Procedura Telematica
Da un punto di vista pratico, le dimissioni per giusta causa possono essere rese allo stesso modo delle dimissioni volontarie, ovverosia attraverso il portale telematico dell’INPS, che offre la possibilità di selezionare un’apposita voce, richiedendo soltanto una breve indicazione delle motivazioni costituenti “giusta causa” ai sensi della normativa citata.
Sebbene il portale dell’INPS non preveda l’allegazione di documenti comprovanti la causa che ha portato alle dimissioni, è importante sottolineare che la giusta causa deve sempre essere dimostrata e dimostrabile, sia per tutelarsi dal datore di lavoro, che potrebbe eccepire l’inesistenza della stessa e non corrispondere l’indennità di preavviso, sia nei confronti dell’INPS, per le motivazioni che vedremo legate alla corresponsione della NASpI.
In particolare, la fondatezza della giusta causa può emergere qualora i fatti che hanno reso il rapporto di lavoro improseguibile siano formalmente contestati al datore di lavoro, personalmente dal lavoratore, per iscritto, oppure attraverso l’intervento di un legale di sua fiducia. Allo stesso modo, costituiscono importanti indici di esistenza della giusta causa l’istanza di conciliazione presentata all’Ispettorato Territoriale del Lavoro o la proposizione di un ricorso dinanzi al Tribunale del Lavoro, fondate sulle medesime circostanze già oggetto di contestazione. Pertanto, al lavoratore che intenda rendere le dimissioni per giusta causa è fortemente consigliabile di consultare preventivamente preventivamente un legale: infatti, una consulenza giuslavoristica preventiva risulta fondamentale sia per verificare l’effettiva corrispondenza della situazione illegittima al concetto di “giusta causa” come previsto per legge, sia per contestare specificamente e formalmente al datore di lavoro il suo inadempimento.
Insieme alla domanda, il lavoratore è tenuto ad allegare una dichiarazione sostitutiva di atto di notorietà, dalla quale risulti la sua volontà di difendersi in giudizio e l’impegno di comunicare all’INPS l’esito della controversia. Si consiglia inoltre di allegare, a sostegno della fondatezza della giusta causa, anche eventuali lettere di intervento legale e/o istanze di conciliazione presentate all’Ispettorato Territoriale del Lavoro.
È importante evidenziare che – in presenza dei requisiti fissati dalla legge – l’INPS non ha il potere di verificare la fondatezza o l’infondatezza della giusta causa, e pertanto non potrà discrezionalmente concedere o negare la NASpI, dovendosi al contrario attenere alle dichiarazioni del lavoratore.

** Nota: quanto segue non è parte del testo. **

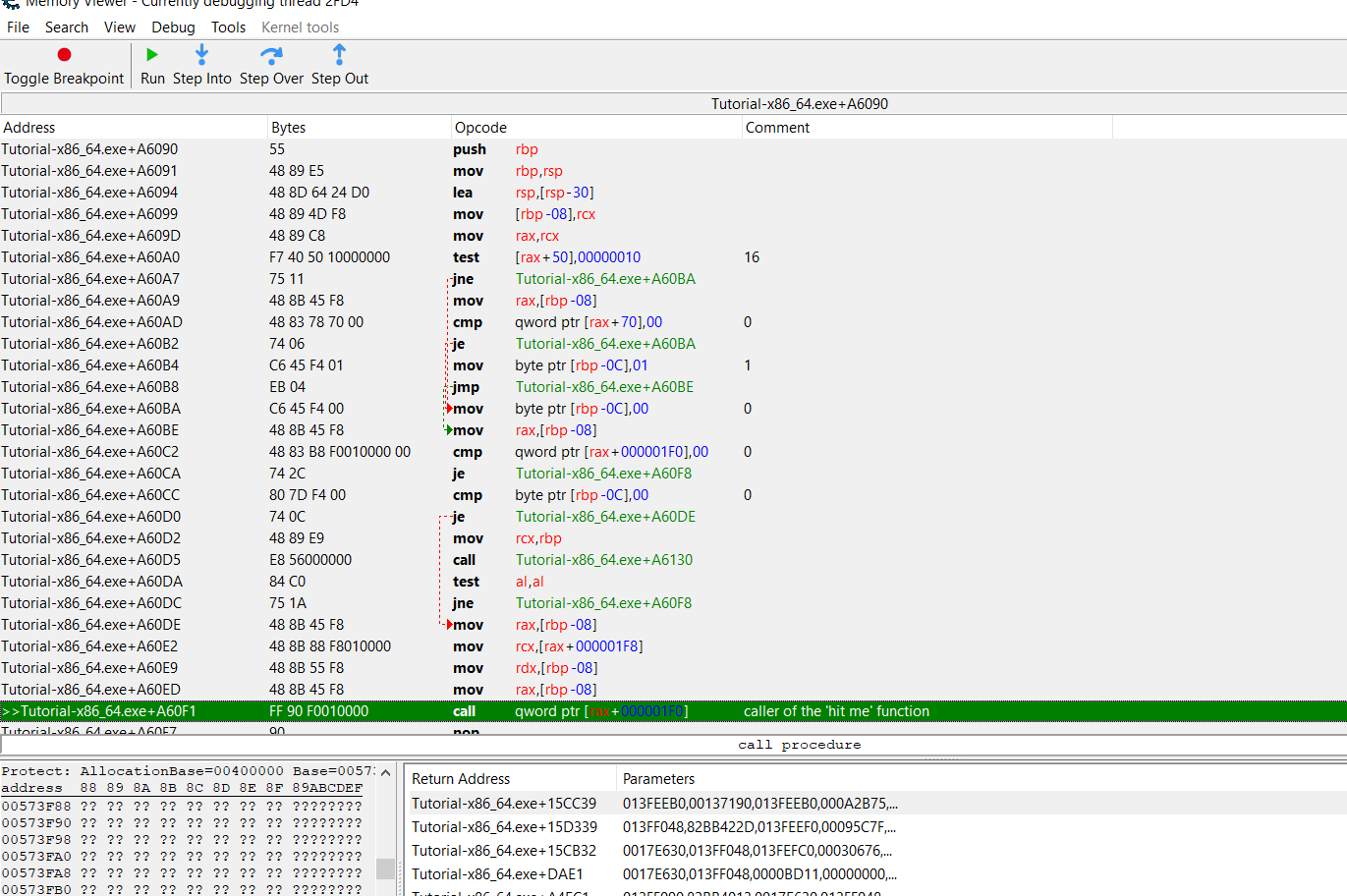Open the Kernel tools menu
The width and height of the screenshot is (1347, 896).
coord(300,28)
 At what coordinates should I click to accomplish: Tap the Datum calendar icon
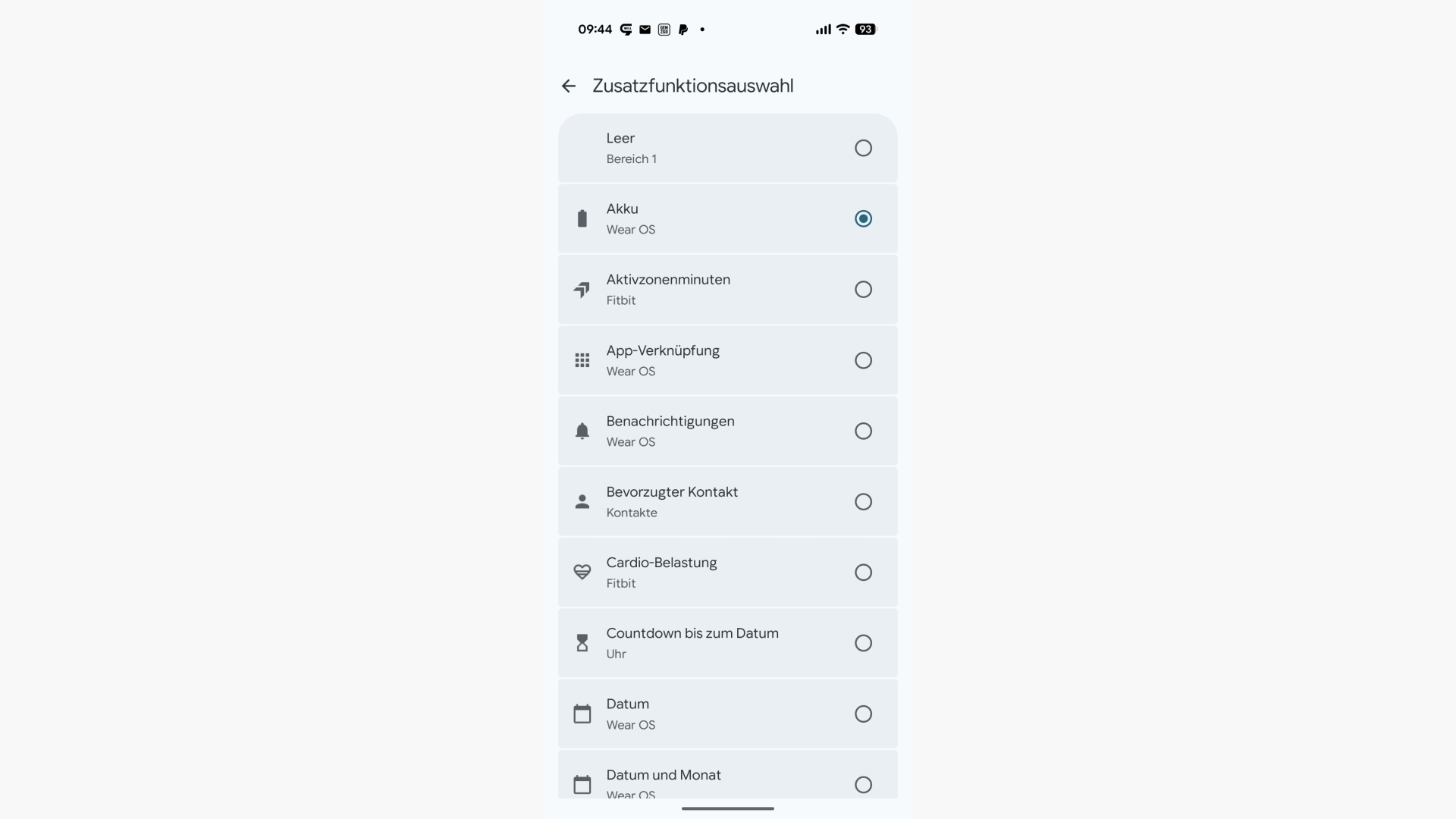click(x=582, y=714)
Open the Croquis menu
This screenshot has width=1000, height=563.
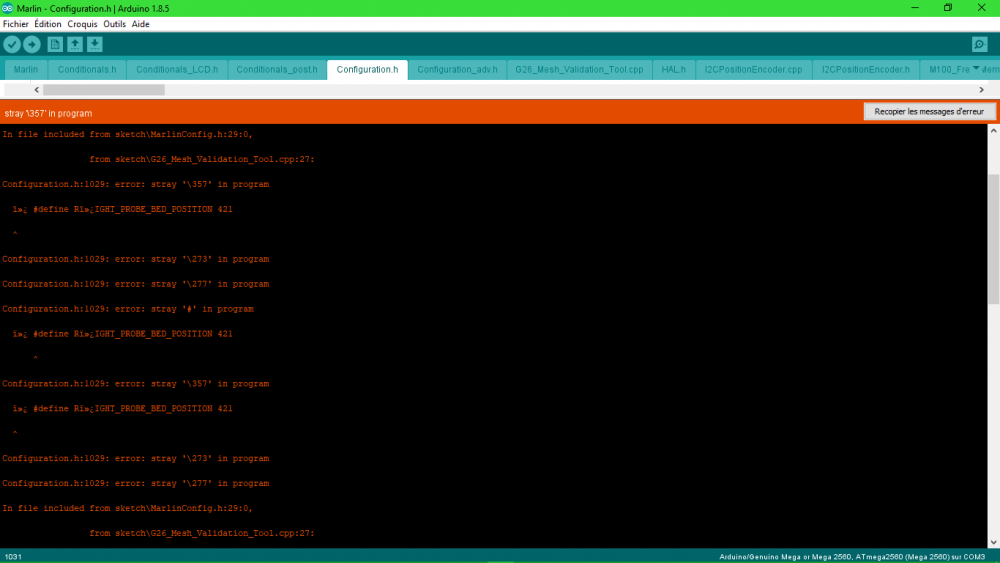click(82, 24)
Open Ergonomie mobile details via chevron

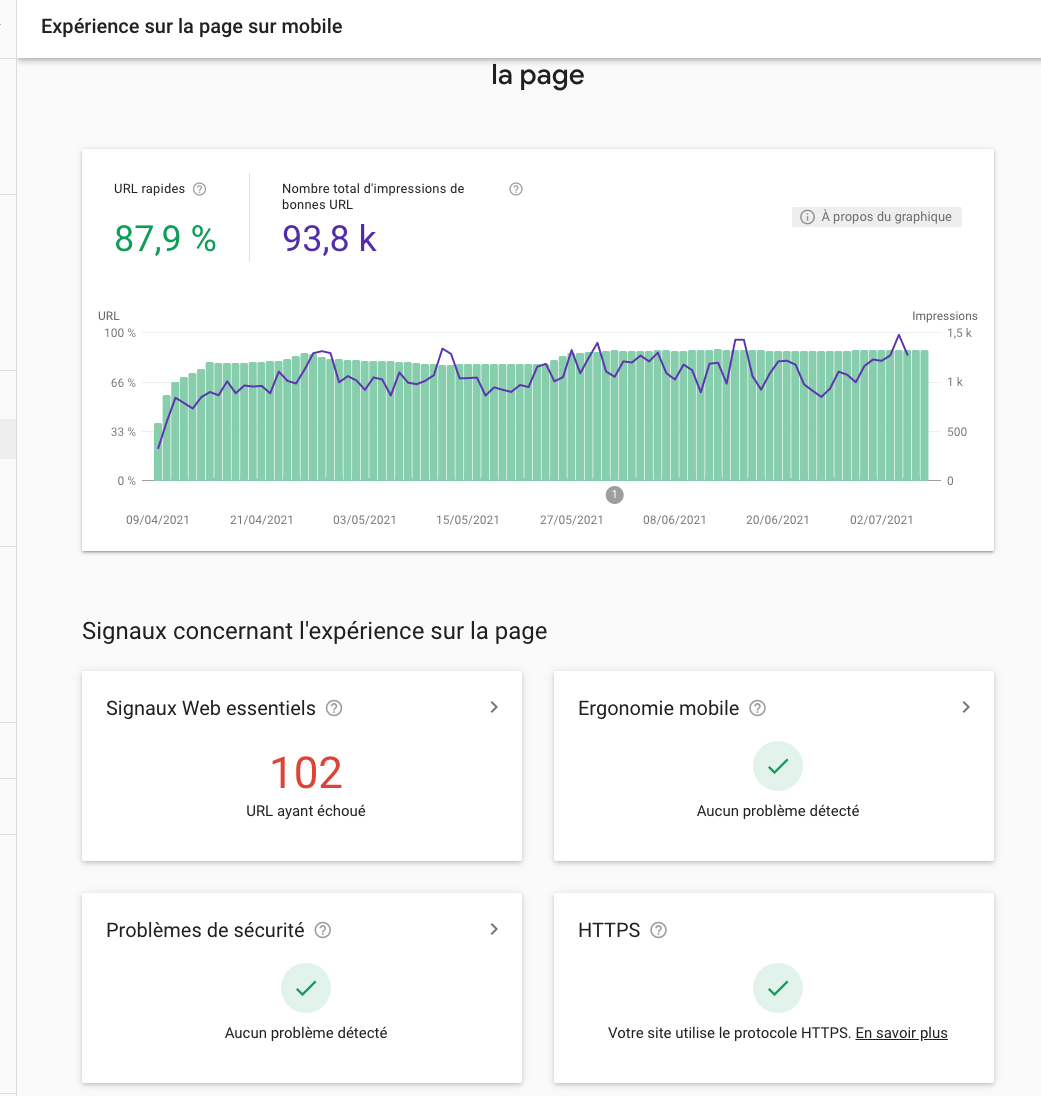(966, 707)
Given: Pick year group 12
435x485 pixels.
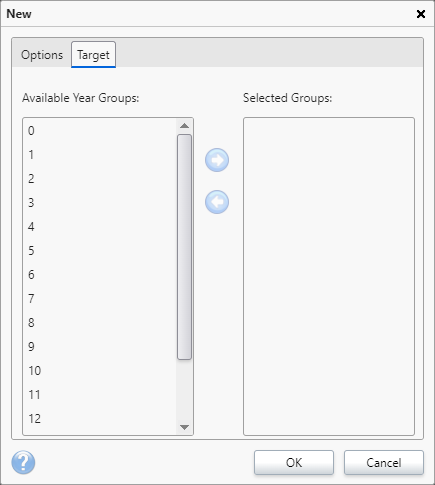Looking at the screenshot, I should pyautogui.click(x=99, y=419).

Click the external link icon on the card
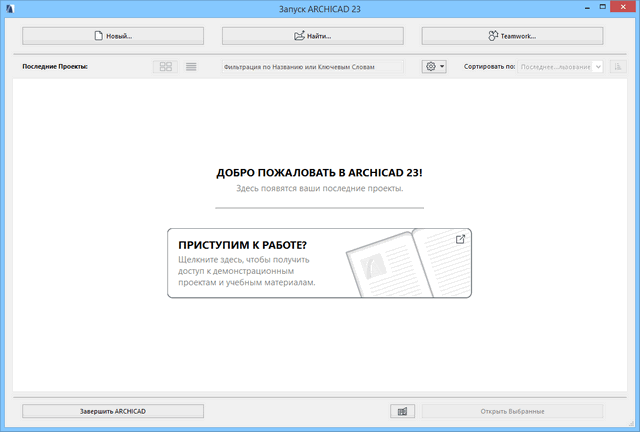pyautogui.click(x=460, y=239)
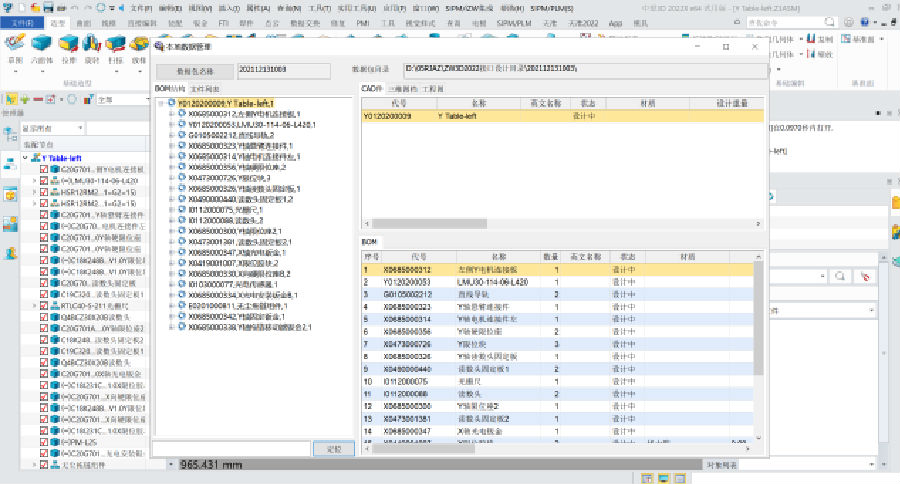Click the 草图 (Sketch) tool icon
The image size is (900, 484).
coord(15,43)
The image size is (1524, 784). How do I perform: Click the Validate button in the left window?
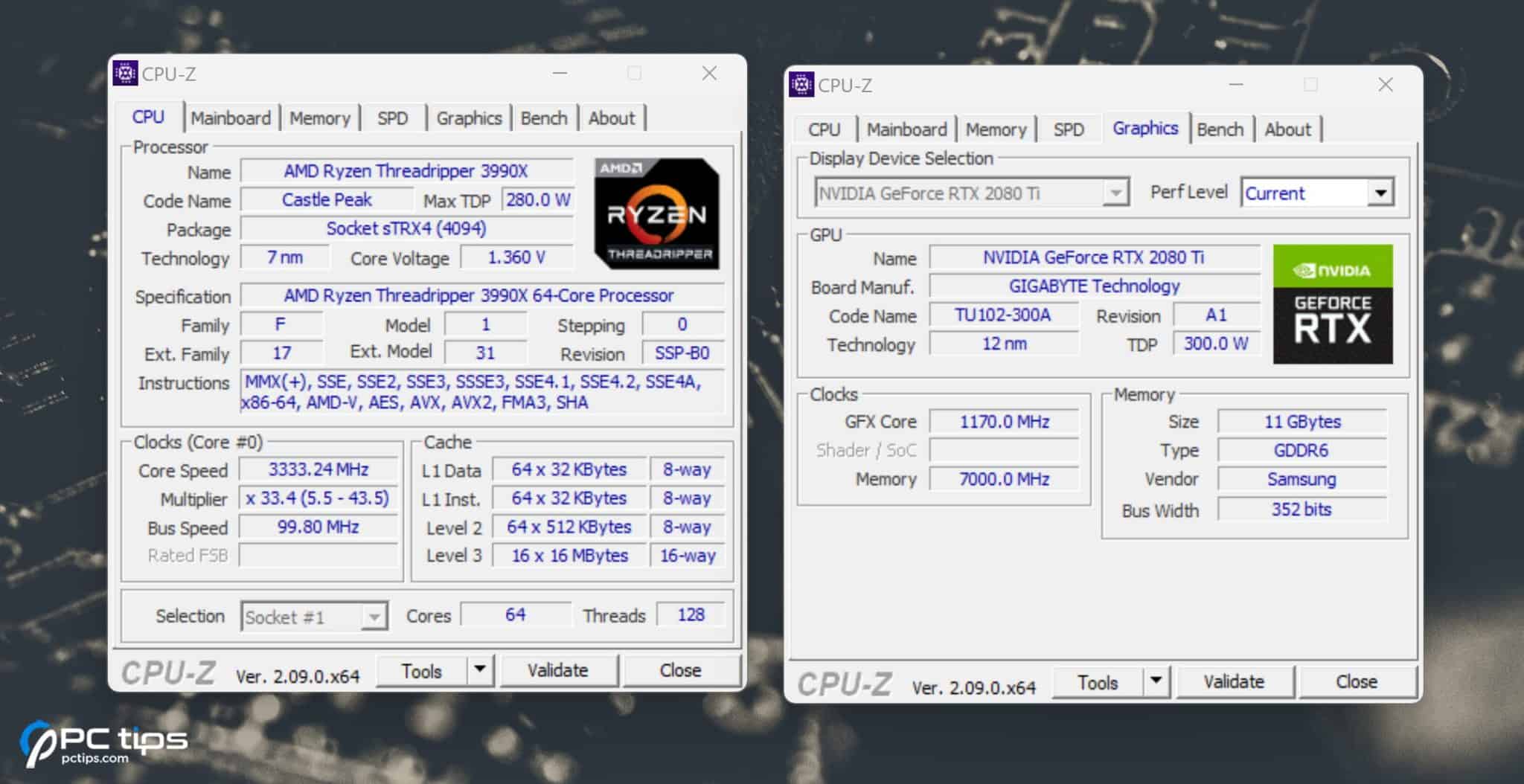[x=560, y=670]
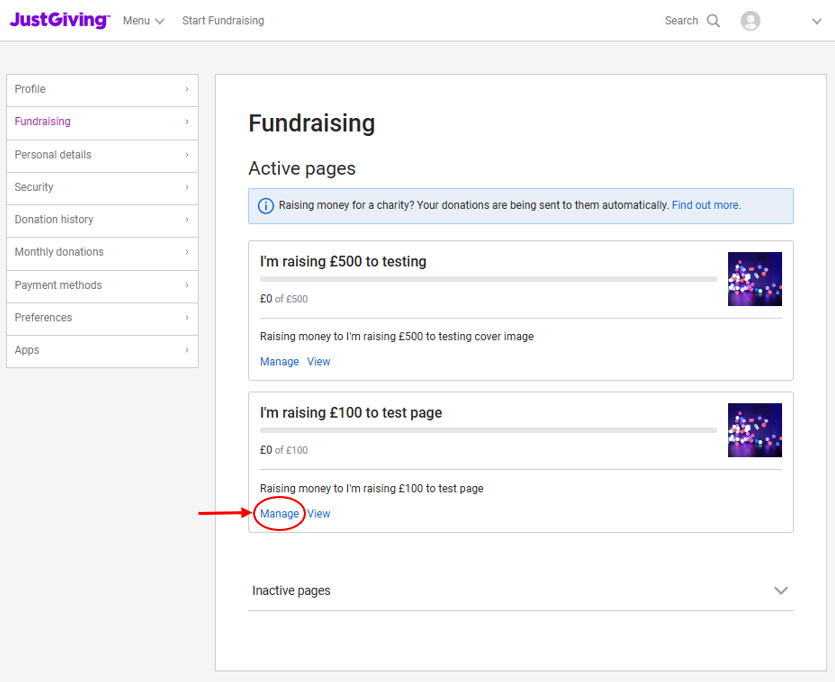Manage the £100 test page
Viewport: 835px width, 682px height.
tap(279, 513)
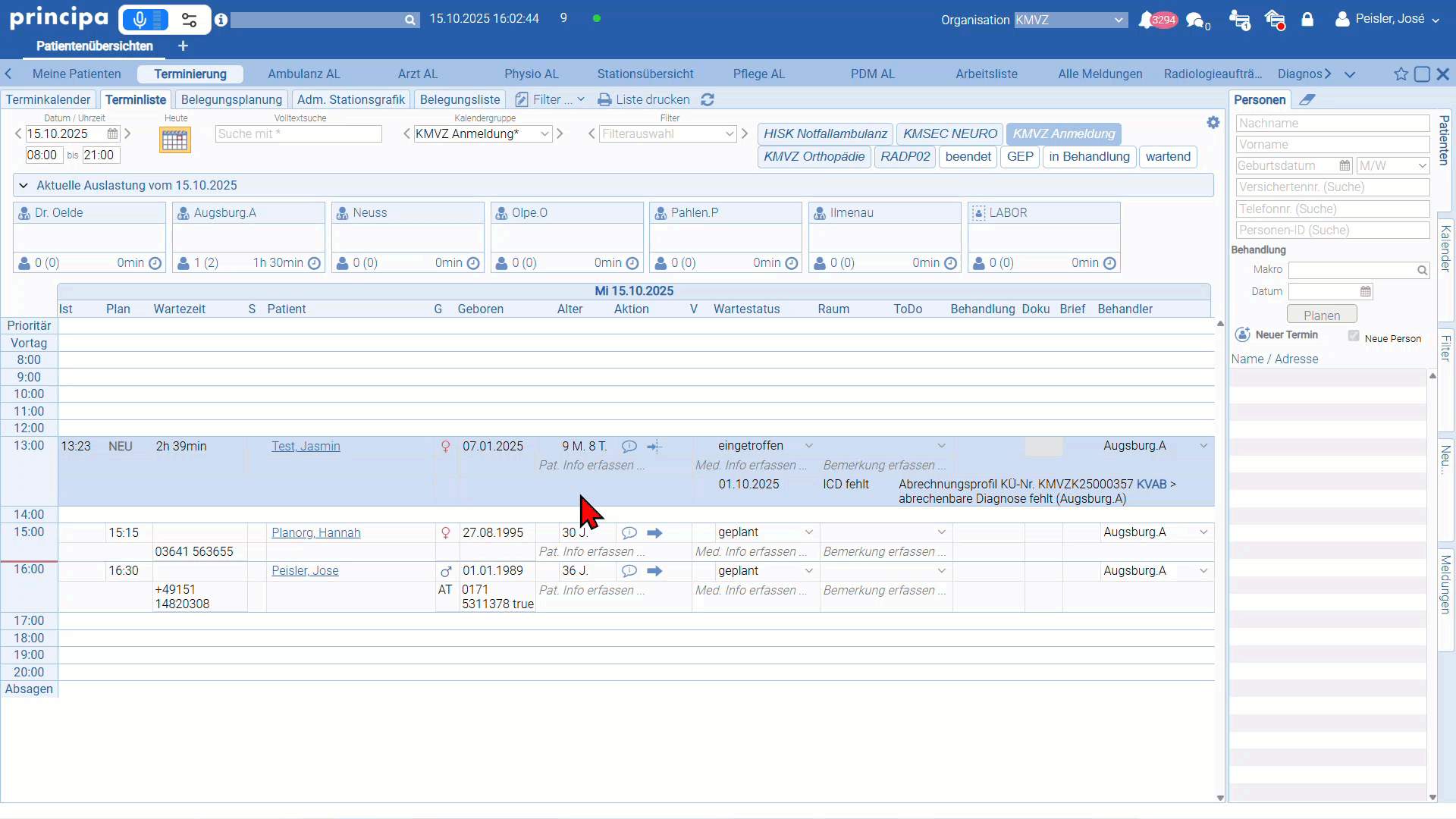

Solo qualora – nell’ambito di un procedimento instaurato dallo stesso lavoratore o dal datore di lavoro – venga accertata l’inesistenza della giusta causa ai sensi dell’art. 2119 c.c., il lavoratore che abbia conseguito l’indennità di disoccupazione sarà tenuto a restituire all’INPS tutti gli importi ottenuti a tale titolo.